Some of the key factors that have played into this decision are flexibility, incentive, and potential:

- I'm going to be working from home for the time being however with this type of work I have the flexibility to work from pretty much anywhere I can plug a laptop in with a wireless connection. My son recently turned one and I'm really looking forward to having the chance to spend more time at home with him. Granted moving to freelance will probably mean working longer hours but for the most part I can dictate when those hours take place.

- Working on the projects I choose means I have additional incentive to take projects and bust my ass when that's called for. This will be a tremendous learning opportunity, if I want to learn a new technology then I do it and it's a marketable skill. I don't need to try to convince a group of managers that moving to some technology will greatly improve performance, lower overhead, or improve employee productivity. Because I'm working on projects (at least for the time being) and will typically be getting paid per project I can work my ass of to make a nice chunk of change in a hurry and then take a couple weeks off to go take a road trip to visit family or travel abroad. That's just not going to happen at a day job where you have a set amount of vacation and if you work extra extra hard for a period of time you might get a bonus (or a company branded clock in the case of my last company) and maybe they'll even give you extra time off but that's not the norm. If you up your output because you're working 60 hours weeks they're going to wonder what happened when you decrease to 40-ish hours a week. Working 60 hours a week just because doesn't sound that good to me.

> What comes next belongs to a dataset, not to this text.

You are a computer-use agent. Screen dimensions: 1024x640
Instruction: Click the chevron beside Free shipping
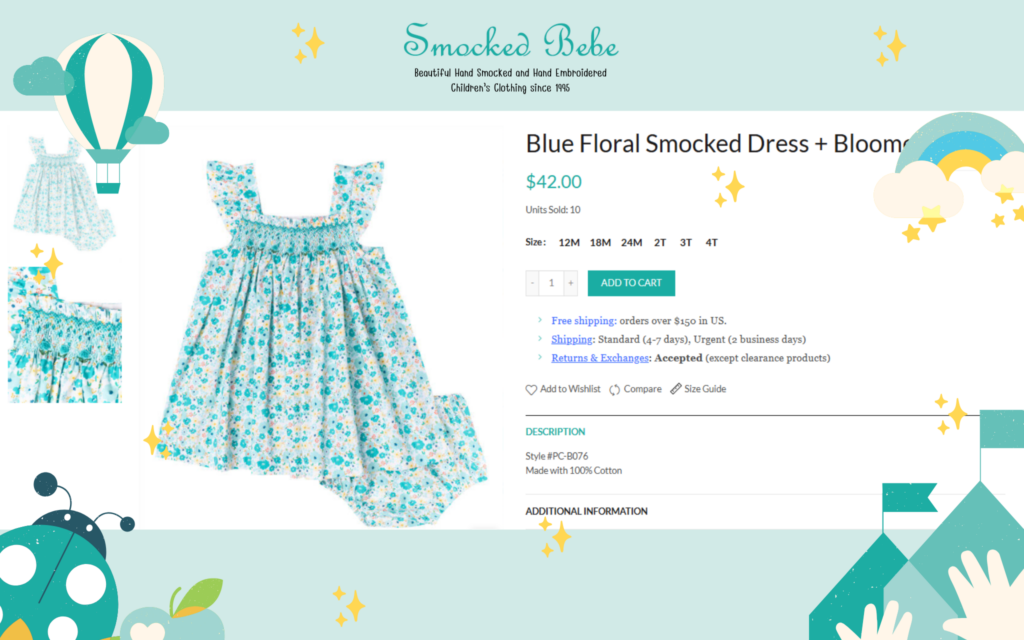540,320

- The simple action of leaving my day job has created a great deal of potential not only financially but also in regards to life experiences. Now that I'm no longer chained to working on making money for someone else's company I can work on creating my own if I want. The goal of an employer in most cases is not to make you rich and give you the freedom to take time off whenever you want (NOTE: If any of you want to hire me and make me rich while allowing me the freedom to take time off spur of the moment and work odd hours let me know). If you're producing well it's in your employer's best interest to provide you additional incentives to stay with their company but ultimately it's about whatever is in THEIR best interest.